EXERCISE GOAL
Every line of the data is to be output verbatim.

DATASET RECORDS
=== Begin Enclosure ===
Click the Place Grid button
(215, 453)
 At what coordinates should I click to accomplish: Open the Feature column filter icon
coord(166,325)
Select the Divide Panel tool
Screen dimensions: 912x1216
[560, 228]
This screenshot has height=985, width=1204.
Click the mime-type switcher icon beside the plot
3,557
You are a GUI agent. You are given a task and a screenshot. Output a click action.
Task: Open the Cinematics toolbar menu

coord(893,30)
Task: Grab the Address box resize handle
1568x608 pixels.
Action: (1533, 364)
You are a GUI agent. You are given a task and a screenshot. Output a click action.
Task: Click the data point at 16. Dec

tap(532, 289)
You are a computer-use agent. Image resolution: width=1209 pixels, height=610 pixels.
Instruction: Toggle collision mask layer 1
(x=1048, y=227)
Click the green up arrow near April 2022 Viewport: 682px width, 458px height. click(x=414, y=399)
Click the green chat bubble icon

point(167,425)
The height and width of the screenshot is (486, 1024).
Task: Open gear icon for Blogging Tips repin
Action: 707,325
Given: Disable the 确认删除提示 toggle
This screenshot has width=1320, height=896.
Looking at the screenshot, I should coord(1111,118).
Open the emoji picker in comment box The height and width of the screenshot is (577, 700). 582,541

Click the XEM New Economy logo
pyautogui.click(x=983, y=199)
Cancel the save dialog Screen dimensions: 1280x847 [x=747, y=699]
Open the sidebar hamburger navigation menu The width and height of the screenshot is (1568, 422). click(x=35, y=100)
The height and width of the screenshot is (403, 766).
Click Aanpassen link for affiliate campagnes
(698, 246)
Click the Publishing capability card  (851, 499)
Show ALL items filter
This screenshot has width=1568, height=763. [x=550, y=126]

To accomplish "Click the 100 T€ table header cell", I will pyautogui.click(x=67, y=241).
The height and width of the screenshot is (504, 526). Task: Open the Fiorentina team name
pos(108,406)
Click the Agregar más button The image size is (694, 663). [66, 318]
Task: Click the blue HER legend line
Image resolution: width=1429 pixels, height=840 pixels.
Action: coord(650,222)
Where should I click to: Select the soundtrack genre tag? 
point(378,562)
=== End Enclosure ===
SOLVED EXERCISE
Click the Place Grid button
(215, 453)
 At what coordinates should I click to accomplish: Open the Feature column filter icon
coord(166,325)
Select the Divide Panel tool
Screen dimensions: 912x1216
[560, 228]
This screenshot has height=985, width=1204.
Click the mime-type switcher icon beside the plot
3,557
You are a GUI agent. You are given a task and a screenshot. Output a click action.
Task: Open the Cinematics toolbar menu

coord(893,30)
Task: Grab the Address box resize handle
1568x608 pixels.
Action: (1533, 364)
You are a GUI agent. You are given a task and a screenshot. Output a click action.
Task: Click the data point at 16. Dec

tap(532, 289)
You are a computer-use agent. Image resolution: width=1209 pixels, height=610 pixels.
Instruction: Toggle collision mask layer 1
(x=1048, y=227)
Click the green up arrow near April 2022 Viewport: 682px width, 458px height. click(x=414, y=399)
Click the green chat bubble icon

point(167,425)
The height and width of the screenshot is (486, 1024).
Task: Open gear icon for Blogging Tips repin
Action: 707,325
Given: Disable the 确认删除提示 toggle
This screenshot has width=1320, height=896.
Looking at the screenshot, I should coord(1111,118).
Open the emoji picker in comment box The height and width of the screenshot is (577, 700). 582,541

Click the XEM New Economy logo
pyautogui.click(x=983, y=199)
Cancel the save dialog Screen dimensions: 1280x847 [x=747, y=699]
Open the sidebar hamburger navigation menu The width and height of the screenshot is (1568, 422). click(x=35, y=100)
The height and width of the screenshot is (403, 766).
Click Aanpassen link for affiliate campagnes
(698, 246)
Click the Publishing capability card  (851, 499)
Show ALL items filter
This screenshot has width=1568, height=763. [x=550, y=126]

To accomplish "Click the 100 T€ table header cell", I will pyautogui.click(x=67, y=241).
The height and width of the screenshot is (504, 526). Task: Open the Fiorentina team name
pos(108,406)
Click the Agregar más button The image size is (694, 663). [66, 318]
Task: Click the blue HER legend line
Image resolution: width=1429 pixels, height=840 pixels.
Action: coord(650,222)
Where should I click to: Select the soundtrack genre tag? 
point(378,562)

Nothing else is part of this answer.